Magdi Ismail, Aisha Metwally, Adel Farghaly, John Bruce, Liang-Feng Tao AND James L. Bennett
Department of Parasitology, Zagazig University School of Medicine, Zagazig, Egypt; Theodor Bilharz Research Institute, Department of Pharmacology, Warrak El-Hadar, Imbaba, Giza, Egypt; Center for Tropical Diseases, University of Massachusetts at Lowell, Lowell, Massachusetts; Department of Pharmacology and Toxicology, Michigan State University, East Lansing, Michigan

To determine if resistance/tolerance to the antischistosomal drug praziquantel (PZQ) is appearing in Egyptian villages within the Nile delta region, where it has been used extensively, we treated 1,607 infected villagers and observed that 321 required one additional treatment while 89 villagers required two additional treatments; 24 of the 89 were still not cured after a third dose of this drug. Eggs were isolated from fecal samples and serum was isolated from blood taken from seven villagers successfully treated after a single dose and from 14 villagers not successfully treated after two or three doses of PZQ. The eggs were used to establish infections in mice (isolates), which were then treated six weeks after infection with three different doses of PZQ. Serum was used to determine the concentration of PZQ in the infected humans. Three of the egg isolates from the 14 villagers that could not be treated with three doses of PZQ produced infections in mice that were statistically less responsive to PZQ when compared with isolates obtained from patients that were cured after a single dose of this drug.

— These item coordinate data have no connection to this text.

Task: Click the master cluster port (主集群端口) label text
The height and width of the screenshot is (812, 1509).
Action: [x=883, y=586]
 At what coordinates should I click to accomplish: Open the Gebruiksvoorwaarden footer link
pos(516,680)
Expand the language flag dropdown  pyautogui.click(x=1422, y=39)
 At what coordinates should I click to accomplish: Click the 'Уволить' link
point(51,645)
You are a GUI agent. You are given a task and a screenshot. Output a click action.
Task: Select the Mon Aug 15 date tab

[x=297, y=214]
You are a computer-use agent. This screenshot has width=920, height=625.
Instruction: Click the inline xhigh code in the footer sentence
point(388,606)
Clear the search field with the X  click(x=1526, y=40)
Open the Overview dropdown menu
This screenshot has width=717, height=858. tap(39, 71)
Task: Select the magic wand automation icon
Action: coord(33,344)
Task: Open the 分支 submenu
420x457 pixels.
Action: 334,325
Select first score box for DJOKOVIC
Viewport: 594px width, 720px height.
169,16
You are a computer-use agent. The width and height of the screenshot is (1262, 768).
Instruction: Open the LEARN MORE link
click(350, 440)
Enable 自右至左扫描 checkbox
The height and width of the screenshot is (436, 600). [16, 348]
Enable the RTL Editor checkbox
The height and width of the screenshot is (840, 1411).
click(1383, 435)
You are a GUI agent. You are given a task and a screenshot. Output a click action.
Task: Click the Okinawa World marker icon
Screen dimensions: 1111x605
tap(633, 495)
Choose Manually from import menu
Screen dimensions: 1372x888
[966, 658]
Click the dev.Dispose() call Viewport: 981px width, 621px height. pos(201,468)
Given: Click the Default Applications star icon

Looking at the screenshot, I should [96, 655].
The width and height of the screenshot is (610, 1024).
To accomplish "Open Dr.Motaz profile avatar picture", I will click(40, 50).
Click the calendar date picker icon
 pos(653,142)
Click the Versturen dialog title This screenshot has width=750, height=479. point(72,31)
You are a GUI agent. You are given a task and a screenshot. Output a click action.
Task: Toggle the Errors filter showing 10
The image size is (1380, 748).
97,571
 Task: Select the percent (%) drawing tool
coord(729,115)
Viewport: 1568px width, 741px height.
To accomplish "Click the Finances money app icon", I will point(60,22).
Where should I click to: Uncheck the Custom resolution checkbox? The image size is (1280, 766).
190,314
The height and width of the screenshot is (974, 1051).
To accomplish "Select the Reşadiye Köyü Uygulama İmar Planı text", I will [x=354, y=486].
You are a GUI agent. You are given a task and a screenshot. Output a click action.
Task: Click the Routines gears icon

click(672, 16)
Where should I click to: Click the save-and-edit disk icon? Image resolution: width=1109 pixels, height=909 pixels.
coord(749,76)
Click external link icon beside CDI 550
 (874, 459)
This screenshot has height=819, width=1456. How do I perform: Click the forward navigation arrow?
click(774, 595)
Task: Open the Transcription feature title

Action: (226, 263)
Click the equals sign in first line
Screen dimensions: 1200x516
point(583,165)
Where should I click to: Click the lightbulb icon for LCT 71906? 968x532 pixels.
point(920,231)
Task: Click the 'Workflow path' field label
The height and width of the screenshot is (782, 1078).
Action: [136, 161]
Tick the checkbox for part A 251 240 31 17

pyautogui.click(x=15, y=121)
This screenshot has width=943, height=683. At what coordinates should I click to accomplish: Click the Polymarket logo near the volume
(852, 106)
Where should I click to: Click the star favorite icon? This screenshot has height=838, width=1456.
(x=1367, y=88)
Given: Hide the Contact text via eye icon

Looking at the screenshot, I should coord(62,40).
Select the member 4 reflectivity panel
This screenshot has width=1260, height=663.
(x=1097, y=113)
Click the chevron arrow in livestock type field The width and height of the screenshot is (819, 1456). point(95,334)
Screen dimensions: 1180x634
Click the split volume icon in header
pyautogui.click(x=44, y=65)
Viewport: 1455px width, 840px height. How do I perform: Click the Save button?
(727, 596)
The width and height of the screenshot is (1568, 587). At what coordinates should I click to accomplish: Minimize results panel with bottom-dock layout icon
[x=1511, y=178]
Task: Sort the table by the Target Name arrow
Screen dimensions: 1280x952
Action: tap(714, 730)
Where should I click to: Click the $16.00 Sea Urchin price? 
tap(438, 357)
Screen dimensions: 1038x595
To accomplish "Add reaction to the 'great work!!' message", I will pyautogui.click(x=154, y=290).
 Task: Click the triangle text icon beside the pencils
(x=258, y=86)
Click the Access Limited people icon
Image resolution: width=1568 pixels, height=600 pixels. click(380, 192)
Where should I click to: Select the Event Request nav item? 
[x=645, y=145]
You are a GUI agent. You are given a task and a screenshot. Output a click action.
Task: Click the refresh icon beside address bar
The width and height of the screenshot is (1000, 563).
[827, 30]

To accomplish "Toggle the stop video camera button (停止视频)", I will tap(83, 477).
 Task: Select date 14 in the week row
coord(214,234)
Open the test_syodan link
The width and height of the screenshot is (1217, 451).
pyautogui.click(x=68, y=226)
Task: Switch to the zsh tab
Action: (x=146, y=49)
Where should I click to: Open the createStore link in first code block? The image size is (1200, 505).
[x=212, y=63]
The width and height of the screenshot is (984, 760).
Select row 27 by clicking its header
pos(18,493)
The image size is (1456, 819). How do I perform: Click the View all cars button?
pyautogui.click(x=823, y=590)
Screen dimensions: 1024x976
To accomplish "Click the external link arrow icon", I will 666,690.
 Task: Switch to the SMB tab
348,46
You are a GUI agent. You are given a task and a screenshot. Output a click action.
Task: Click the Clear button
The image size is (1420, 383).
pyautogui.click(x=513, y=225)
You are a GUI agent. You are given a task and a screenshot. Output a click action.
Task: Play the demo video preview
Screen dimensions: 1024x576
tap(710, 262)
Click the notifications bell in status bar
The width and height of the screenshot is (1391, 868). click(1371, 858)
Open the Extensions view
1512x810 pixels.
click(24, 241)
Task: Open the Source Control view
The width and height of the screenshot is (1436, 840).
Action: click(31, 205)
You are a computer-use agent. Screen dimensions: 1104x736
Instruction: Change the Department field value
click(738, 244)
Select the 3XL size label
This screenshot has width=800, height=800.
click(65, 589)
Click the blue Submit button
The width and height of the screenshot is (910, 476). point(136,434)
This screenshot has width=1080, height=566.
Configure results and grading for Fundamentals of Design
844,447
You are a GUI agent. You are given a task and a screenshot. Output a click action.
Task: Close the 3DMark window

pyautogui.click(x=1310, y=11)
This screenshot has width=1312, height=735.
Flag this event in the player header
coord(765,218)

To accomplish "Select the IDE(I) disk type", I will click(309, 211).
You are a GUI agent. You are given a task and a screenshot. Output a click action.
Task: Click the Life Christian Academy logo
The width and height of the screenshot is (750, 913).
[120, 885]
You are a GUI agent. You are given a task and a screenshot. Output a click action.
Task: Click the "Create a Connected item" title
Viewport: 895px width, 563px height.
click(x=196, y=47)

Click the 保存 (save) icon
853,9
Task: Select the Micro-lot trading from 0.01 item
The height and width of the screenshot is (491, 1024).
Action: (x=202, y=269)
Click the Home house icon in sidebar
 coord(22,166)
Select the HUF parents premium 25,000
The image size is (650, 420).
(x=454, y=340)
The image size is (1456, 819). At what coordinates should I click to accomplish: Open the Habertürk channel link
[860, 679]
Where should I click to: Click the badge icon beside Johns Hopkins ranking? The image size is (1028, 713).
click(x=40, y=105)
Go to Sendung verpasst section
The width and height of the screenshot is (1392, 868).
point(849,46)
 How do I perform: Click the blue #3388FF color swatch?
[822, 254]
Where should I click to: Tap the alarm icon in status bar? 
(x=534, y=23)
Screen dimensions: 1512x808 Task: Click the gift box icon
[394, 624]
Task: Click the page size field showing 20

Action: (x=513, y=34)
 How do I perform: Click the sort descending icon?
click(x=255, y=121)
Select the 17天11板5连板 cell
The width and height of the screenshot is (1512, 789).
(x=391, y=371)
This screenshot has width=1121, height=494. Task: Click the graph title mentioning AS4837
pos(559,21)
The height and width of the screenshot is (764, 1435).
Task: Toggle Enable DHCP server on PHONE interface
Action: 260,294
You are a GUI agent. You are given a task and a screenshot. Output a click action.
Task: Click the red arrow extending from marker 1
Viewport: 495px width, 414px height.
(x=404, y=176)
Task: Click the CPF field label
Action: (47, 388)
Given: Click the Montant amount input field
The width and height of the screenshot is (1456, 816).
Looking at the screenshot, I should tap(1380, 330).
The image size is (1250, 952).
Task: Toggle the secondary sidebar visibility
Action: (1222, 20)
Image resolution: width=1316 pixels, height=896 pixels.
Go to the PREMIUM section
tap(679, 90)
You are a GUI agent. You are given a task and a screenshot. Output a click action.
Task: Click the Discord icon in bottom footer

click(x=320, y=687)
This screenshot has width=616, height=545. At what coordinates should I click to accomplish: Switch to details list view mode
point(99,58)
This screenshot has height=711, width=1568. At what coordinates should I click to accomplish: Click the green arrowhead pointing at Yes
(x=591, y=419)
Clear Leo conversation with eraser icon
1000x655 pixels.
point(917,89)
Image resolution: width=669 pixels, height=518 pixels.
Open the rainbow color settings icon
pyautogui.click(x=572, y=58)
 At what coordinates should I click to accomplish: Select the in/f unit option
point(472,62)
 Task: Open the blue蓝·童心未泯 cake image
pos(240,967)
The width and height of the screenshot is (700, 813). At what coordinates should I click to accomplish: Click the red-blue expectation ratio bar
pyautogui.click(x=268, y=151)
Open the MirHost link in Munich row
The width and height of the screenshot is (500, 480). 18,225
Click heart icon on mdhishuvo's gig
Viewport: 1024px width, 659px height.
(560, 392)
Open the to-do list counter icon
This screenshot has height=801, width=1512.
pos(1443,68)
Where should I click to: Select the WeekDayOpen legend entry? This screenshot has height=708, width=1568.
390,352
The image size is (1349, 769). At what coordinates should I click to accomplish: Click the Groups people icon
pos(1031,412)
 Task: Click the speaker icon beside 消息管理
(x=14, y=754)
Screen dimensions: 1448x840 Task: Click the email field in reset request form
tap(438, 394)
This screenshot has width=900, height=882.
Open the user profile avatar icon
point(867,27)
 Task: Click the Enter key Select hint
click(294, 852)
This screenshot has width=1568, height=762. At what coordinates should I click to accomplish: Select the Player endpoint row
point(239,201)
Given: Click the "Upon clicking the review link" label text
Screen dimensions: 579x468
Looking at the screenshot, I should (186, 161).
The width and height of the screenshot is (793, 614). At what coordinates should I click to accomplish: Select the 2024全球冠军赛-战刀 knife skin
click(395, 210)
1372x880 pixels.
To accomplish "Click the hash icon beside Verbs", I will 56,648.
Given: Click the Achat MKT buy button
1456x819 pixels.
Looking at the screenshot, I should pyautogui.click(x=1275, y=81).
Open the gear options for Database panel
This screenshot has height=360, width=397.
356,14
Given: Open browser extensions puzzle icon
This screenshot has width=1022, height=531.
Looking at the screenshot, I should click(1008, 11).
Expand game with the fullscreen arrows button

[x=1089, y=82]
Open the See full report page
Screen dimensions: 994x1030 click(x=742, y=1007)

Pharmacokinetic parameters were the same in patients treated successfully after a single dose versus those not treated successfully following two or three doses, thus eliminating the possibility that poor cure rates among infected villagers was due to a decrease in PZQ bioavailability. From our data, approximately 1–2.4% of the villagers treated with PZQ could not be completely cured of their infection and three of every 1,000 treated villagers may harbor parasites that can tolerate high doses of PZQ. These results indicate that the extensive use of PZQ in the Nile delta region of Egypt has not resulted in a dramatic change in the efficacy of this drug. The isolation of schistosomes that are less susceptible to PZQ may be a warning signal that will require establishment of a monitoring system, similar to the one we have developed, to determine if the precentage of patients that cannot be cured by PZQ is increasing. Furthermore, if that percentage begins to increase over time, it will be critical to determine, by pharmacologic methods reported in this study, whether isolates obtained from uncured patients are becoming increasingly resistant to PZQ.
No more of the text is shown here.